Work task | Copy the passage on the BBE Sonic Maximizer word for word, from "By: Ringo Bones" to "other competing products?".

Passage provided |
Eve though many musicians who can see past it’s rather “showy sound enhancement abilities” now hate it, was the BBE Sonic Maximizer cassette tape friendly enough to qualify as its “soul-mate”?
By: Ringo Bones
During the cassette tapes heyday – in the early 1980s –
“affordable” cassette tape decks were notorious for sounding “dull” when
compared side-by-side with their upmarket counterparts, thus any after-market
audio widget designed to improve the sound of your “affordable” cassette tape
deck suddenly became consumer electronic best-sellers. But did the BBE Sonic
Maximizer offer something better than other competing products?
BBE, Barcus Berry Entertainment, Incorporated – which later
became known as BBE Sound, Inc. is based in Huntington Beach, California that
began operation around the middle of the 1980s. BBE Sonic Maximizers became
widely used for audio recording, motion picture sound tracks, TV and radio
broadcasting and motion picture sound systems, According to the audio
processor’s creators, BBE Sonic Maximizers were primarily designed to improve
the sonic clarity of virtually any reproduced sound by correcting /
compensating for phase and amplitude distortions produced as your typical power
amplifier drives a typical loudspeaker.

Dataset records |

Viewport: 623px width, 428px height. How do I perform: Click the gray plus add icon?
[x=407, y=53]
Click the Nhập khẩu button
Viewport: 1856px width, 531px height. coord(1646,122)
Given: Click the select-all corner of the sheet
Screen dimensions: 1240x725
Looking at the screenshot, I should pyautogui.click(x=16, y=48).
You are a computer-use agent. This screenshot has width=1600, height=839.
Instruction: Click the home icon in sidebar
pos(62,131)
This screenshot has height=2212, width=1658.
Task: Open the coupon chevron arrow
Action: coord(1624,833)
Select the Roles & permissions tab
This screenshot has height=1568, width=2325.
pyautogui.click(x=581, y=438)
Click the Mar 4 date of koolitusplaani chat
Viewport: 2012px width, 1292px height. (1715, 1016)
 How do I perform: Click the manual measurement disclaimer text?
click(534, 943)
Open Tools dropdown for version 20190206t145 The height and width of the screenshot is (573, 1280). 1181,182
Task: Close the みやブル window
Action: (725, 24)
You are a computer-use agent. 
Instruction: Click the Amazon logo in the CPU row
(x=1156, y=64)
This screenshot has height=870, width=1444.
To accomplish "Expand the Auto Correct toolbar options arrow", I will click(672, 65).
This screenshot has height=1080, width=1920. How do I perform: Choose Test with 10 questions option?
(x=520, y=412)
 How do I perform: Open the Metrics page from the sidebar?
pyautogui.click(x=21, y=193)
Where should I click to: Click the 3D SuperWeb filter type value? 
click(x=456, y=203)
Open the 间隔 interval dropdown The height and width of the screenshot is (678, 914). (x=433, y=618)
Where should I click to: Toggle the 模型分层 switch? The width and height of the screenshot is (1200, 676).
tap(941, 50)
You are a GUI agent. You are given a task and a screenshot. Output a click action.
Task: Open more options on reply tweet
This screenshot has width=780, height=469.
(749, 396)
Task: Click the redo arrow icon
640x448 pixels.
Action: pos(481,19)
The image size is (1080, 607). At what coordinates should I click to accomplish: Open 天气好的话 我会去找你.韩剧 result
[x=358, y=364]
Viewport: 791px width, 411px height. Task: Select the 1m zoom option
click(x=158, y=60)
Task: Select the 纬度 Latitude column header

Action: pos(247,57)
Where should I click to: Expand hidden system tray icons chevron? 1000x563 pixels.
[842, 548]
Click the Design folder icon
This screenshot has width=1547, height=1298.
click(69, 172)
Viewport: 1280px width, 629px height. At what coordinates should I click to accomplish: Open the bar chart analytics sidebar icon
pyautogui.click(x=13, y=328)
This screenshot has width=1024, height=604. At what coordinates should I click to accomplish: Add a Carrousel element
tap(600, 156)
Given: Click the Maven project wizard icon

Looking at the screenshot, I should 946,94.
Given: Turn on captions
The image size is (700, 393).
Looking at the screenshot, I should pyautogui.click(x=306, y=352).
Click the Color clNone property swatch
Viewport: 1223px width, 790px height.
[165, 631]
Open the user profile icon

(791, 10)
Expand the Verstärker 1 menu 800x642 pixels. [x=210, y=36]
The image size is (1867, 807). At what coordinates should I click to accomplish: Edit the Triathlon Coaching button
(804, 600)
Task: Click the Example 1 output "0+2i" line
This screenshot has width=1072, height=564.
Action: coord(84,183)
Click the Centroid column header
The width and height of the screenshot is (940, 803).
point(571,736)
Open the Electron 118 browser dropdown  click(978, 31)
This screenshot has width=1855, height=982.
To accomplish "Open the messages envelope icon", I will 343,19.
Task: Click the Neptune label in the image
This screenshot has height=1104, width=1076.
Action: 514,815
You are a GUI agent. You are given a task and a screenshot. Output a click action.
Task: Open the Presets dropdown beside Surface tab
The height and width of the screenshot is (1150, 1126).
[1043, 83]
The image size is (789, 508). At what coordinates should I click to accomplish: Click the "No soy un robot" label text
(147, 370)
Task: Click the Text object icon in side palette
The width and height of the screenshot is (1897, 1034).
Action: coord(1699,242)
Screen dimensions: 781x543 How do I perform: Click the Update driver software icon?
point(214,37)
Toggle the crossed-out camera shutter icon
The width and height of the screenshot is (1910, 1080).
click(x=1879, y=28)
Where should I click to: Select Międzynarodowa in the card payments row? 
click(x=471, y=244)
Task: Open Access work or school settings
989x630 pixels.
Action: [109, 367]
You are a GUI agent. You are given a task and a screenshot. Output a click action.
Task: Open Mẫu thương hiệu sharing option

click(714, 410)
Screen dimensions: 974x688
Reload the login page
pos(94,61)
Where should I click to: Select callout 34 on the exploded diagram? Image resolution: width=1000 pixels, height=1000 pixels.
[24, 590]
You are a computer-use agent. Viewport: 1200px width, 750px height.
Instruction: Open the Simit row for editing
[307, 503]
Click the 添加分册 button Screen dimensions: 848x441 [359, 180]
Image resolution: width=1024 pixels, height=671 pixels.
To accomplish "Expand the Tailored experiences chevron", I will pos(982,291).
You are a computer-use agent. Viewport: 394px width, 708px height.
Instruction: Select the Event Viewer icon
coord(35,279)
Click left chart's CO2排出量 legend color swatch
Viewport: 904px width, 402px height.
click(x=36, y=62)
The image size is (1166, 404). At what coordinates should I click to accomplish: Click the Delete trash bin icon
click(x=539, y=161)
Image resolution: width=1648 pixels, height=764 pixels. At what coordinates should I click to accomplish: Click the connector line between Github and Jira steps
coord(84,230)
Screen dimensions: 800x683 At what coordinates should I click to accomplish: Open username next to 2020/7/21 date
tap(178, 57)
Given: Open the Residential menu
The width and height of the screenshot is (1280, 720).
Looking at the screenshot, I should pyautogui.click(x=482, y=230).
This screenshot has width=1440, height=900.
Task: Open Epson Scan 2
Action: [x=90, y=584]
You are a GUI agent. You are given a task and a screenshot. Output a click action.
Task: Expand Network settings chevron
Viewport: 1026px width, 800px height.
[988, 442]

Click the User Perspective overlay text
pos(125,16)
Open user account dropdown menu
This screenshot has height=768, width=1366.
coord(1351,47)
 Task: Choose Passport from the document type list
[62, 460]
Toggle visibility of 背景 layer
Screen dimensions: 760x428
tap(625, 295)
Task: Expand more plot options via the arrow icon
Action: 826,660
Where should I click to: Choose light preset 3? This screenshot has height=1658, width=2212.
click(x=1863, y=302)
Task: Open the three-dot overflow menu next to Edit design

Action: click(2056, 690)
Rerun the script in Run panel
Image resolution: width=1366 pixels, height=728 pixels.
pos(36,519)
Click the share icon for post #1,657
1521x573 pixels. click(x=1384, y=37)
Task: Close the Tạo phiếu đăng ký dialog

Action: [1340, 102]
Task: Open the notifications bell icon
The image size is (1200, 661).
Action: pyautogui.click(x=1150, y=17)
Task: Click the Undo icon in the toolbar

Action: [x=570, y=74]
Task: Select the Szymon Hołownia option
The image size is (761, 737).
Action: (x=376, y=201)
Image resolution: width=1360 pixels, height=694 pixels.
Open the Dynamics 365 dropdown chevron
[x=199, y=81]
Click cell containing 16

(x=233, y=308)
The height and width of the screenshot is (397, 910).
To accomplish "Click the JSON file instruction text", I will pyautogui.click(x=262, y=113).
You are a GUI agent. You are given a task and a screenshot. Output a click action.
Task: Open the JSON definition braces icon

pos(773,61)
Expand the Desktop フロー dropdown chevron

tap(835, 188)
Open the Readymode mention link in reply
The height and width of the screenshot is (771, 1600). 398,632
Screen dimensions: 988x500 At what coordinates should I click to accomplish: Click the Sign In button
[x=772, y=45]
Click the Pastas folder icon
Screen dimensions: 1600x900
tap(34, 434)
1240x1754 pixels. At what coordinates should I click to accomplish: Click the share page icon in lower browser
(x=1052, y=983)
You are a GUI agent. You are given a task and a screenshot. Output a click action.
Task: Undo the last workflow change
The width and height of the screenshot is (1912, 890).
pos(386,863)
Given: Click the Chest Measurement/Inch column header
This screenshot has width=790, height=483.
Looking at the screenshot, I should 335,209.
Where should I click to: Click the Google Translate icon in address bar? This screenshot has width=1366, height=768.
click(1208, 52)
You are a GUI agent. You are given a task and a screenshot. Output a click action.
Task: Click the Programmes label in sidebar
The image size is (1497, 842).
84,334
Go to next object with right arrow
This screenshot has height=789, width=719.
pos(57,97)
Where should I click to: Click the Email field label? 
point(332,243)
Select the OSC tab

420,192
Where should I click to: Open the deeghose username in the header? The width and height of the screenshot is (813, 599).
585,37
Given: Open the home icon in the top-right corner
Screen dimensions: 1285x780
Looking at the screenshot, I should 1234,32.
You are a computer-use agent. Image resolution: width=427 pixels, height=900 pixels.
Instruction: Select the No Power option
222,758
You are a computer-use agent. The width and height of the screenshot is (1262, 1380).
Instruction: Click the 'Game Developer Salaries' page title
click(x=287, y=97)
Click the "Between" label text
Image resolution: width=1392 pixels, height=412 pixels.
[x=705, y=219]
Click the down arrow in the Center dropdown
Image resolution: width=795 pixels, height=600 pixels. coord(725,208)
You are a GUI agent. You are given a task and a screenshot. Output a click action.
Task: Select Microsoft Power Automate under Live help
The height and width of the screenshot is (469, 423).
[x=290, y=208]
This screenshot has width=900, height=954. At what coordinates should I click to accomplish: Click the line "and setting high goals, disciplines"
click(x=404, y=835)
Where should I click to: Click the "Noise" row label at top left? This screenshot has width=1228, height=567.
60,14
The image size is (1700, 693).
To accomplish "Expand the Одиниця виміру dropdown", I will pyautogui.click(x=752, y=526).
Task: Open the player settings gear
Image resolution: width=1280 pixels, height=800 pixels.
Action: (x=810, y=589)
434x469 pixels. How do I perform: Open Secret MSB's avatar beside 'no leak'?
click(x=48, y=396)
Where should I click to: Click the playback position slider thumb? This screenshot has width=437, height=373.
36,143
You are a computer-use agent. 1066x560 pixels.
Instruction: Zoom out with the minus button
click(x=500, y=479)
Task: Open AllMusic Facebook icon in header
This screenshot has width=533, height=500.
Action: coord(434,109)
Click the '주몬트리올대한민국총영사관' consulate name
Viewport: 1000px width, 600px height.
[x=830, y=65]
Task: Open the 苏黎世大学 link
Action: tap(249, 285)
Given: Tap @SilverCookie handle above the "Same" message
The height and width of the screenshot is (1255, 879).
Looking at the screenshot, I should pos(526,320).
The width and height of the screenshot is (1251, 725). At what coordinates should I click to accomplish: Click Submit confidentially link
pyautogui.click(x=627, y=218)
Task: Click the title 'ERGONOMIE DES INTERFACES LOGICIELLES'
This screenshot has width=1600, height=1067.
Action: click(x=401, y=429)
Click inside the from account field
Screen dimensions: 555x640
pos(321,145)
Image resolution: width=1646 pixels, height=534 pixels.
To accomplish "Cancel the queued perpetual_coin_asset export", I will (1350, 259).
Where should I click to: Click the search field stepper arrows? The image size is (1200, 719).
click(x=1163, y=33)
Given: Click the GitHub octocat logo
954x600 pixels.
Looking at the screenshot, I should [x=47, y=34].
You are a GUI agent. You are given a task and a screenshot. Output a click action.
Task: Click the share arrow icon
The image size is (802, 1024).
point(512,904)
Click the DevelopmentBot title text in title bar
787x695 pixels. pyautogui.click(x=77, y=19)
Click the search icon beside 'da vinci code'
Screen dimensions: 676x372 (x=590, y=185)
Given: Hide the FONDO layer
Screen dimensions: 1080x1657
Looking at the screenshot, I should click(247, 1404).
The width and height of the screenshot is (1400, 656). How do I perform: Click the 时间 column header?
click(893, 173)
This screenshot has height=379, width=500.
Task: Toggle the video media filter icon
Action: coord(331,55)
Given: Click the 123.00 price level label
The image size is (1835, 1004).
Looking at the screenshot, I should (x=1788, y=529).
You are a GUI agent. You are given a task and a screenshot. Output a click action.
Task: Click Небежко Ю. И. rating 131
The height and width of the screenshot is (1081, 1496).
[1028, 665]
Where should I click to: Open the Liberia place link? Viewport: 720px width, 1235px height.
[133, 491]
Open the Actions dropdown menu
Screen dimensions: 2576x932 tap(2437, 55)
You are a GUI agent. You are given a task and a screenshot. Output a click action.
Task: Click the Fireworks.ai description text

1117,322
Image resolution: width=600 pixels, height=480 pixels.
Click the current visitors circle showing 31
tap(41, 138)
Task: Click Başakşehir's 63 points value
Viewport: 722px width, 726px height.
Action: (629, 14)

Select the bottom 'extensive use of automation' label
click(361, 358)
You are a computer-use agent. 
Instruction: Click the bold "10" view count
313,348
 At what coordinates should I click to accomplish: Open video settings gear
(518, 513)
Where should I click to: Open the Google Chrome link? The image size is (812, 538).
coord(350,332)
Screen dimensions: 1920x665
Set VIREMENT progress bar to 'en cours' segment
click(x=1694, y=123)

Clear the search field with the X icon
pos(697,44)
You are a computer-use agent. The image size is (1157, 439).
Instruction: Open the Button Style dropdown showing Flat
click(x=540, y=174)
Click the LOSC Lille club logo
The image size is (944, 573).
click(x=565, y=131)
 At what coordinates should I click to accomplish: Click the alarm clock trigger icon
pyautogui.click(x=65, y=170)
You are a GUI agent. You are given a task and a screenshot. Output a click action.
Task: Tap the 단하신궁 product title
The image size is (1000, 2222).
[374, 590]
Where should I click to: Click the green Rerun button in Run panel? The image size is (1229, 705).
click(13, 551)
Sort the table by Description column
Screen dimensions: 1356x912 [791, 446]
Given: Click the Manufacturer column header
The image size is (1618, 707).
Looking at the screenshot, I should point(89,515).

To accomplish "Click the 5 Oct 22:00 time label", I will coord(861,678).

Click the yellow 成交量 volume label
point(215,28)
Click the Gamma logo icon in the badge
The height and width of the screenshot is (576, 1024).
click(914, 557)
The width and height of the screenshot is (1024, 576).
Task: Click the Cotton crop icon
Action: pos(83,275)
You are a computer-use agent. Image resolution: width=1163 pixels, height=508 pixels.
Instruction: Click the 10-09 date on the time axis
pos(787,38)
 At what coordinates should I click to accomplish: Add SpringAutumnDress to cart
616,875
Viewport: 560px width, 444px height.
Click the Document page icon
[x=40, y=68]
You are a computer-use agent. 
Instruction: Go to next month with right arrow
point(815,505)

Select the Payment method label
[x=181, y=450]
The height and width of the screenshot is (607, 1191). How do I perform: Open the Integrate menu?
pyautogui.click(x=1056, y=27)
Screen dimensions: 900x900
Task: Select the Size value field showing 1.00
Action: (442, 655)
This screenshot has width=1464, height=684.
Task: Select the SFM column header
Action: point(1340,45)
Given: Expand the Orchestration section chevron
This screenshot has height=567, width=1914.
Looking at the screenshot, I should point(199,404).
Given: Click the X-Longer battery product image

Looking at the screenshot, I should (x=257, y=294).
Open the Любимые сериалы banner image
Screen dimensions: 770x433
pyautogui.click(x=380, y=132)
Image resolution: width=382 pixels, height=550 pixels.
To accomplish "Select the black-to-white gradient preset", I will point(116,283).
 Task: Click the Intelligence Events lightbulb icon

Problem solution |
By: Ringo Bones
During the cassette tapes heyday – in the early 1980s –
“affordable” cassette tape decks were notorious for sounding “dull” when
compared side-by-side with their upmarket counterparts, thus any after-market
audio widget designed to improve the sound of your “affordable” cassette tape
deck suddenly became consumer electronic best-sellers. But did the BBE Sonic
Maximizer offer something better than other competing products?